▶ Aim of the task:
Could you copy the IFNγ and PD-L1/PD-L2 text below from "To assess the" to "strategy in CRC.", substituting "colorectal cancer" for every "CRC"?

▶ Excerpt to read:

To assess the regulatory effects of IFNγ on PD-L1 and PD-L2, we exposed the MC38 mouse CRC cell line to varying concentrations of IFNγ. Flow cytometry revealed a dose-dependent increase in the cell surface expression of both PD-L1 and PD-L2 following IFNγ exposure (Figures 2A, B and Supplementary Figure S1). Consistent with these findings, the induction of PD-L1 and PD-L2 at both the mRNA and protein levels was confirmed through quantitative PCR (qPCR) and Western blot analysis, respectively (Figures 2C, D). These data imply that the upregulation of PD-L1 and PD-L2 on tumor cells in response to immune cell-secreted IFNγ may represent a critical immune evasion strategy in CRC.

Figure 2

Figure 2. IFNγ-mediated induction of PD-L1 and PD-L2 in CRC cells. (A, B) Flow cytometric analysis of surface expression levels of PD-L1 (A) and PD-L2 (B) in the MC38 mouse CRC cell line following IFNγ treatment. (C) qPCR analysis depicting the induction of PD-L1 and PD-L2 mRNA expression in MC38 cells in response to IFNγ. (D) Western blot analysis confirming the increased expression of PD-L1 and PD-L2 proteins in MC38 cells upon IFNγ exposure. The relative grayscale value of bands probed with anti-PD-L1 and anti-PD-L2 antibodies was normalized to β-actin levels within each sample set. Data from the PBS-treated control group are normalized to a value of 1. Error Bars: Presented as mean ± standard error of the mean (SEM) for all data points in this figure. Statistical significance was determined using a two-tailed unpaired t-test. n.s., not significant; *, P < 0.05; **, P < 0.01.

▶ Data section:
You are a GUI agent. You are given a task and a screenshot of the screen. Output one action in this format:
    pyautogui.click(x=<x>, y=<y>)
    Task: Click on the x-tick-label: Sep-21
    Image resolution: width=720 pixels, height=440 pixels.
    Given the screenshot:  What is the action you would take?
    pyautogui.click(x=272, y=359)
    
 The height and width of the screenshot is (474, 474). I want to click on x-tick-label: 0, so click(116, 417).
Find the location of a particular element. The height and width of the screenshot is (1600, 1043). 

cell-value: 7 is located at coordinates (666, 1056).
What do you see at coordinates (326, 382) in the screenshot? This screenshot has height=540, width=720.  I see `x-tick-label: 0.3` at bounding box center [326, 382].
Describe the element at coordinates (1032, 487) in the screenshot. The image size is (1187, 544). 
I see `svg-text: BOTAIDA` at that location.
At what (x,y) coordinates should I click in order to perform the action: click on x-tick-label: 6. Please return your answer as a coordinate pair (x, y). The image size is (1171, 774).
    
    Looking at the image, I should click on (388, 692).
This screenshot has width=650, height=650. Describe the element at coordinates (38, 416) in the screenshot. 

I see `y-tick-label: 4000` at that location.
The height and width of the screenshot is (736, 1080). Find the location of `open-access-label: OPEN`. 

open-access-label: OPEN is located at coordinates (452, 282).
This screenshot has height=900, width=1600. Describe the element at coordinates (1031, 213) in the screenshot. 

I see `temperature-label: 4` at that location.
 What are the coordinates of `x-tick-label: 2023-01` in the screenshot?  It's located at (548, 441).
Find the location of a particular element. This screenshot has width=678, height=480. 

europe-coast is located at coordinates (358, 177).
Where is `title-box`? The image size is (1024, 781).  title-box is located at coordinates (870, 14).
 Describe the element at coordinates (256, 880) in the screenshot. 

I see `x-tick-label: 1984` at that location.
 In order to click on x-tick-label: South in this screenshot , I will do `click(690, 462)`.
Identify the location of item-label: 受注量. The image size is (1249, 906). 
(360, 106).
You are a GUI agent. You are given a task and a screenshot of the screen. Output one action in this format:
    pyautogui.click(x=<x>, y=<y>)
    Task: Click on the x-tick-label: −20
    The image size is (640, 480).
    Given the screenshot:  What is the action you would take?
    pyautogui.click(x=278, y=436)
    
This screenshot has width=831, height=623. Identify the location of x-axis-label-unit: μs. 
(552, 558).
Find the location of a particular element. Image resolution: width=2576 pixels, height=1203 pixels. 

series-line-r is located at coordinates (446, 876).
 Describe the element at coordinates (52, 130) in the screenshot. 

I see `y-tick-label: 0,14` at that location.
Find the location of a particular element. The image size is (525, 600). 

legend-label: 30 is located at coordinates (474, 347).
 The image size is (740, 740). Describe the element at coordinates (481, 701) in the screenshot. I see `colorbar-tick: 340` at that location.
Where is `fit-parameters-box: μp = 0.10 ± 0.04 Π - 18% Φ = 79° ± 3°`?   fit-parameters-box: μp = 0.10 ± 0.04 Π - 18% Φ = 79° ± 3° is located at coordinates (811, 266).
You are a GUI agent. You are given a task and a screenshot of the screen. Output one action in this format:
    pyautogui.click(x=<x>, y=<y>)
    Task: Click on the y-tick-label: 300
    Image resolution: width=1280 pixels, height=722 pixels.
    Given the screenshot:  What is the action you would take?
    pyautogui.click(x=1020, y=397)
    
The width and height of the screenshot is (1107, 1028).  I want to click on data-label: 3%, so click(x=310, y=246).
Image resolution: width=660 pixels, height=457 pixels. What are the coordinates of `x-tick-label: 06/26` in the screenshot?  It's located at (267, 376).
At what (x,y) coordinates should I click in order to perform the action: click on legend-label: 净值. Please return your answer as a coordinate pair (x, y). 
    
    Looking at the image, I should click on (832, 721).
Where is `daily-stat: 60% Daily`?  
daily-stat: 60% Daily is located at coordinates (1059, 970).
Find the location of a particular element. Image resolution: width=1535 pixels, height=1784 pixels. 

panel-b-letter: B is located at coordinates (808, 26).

▶ Result of the exercise:
To assess the regulatory effects of IFNγ on PD-L1 and PD-L2, we exposed the MC38 mouse colorectal cancer cell line to varying concentrations of IFNγ. Flow cytometry revealed a dose-dependent increase in the cell surface expression of both PD-L1 and PD-L2 following IFNγ exposure (Figures 2A, B and Supplementary Figure S1). Consistent with these findings, the induction of PD-L1 and PD-L2 at both the mRNA and protein levels was confirmed through quantitative PCR (qPCR) and Western blot analysis, respectively (Figures 2C, D). These data imply that the upregulation of PD-L1 and PD-L2 on tumor cells in response to immune cell-secreted IFNγ may represent a critical immune evasion strategy in colorectal cancer.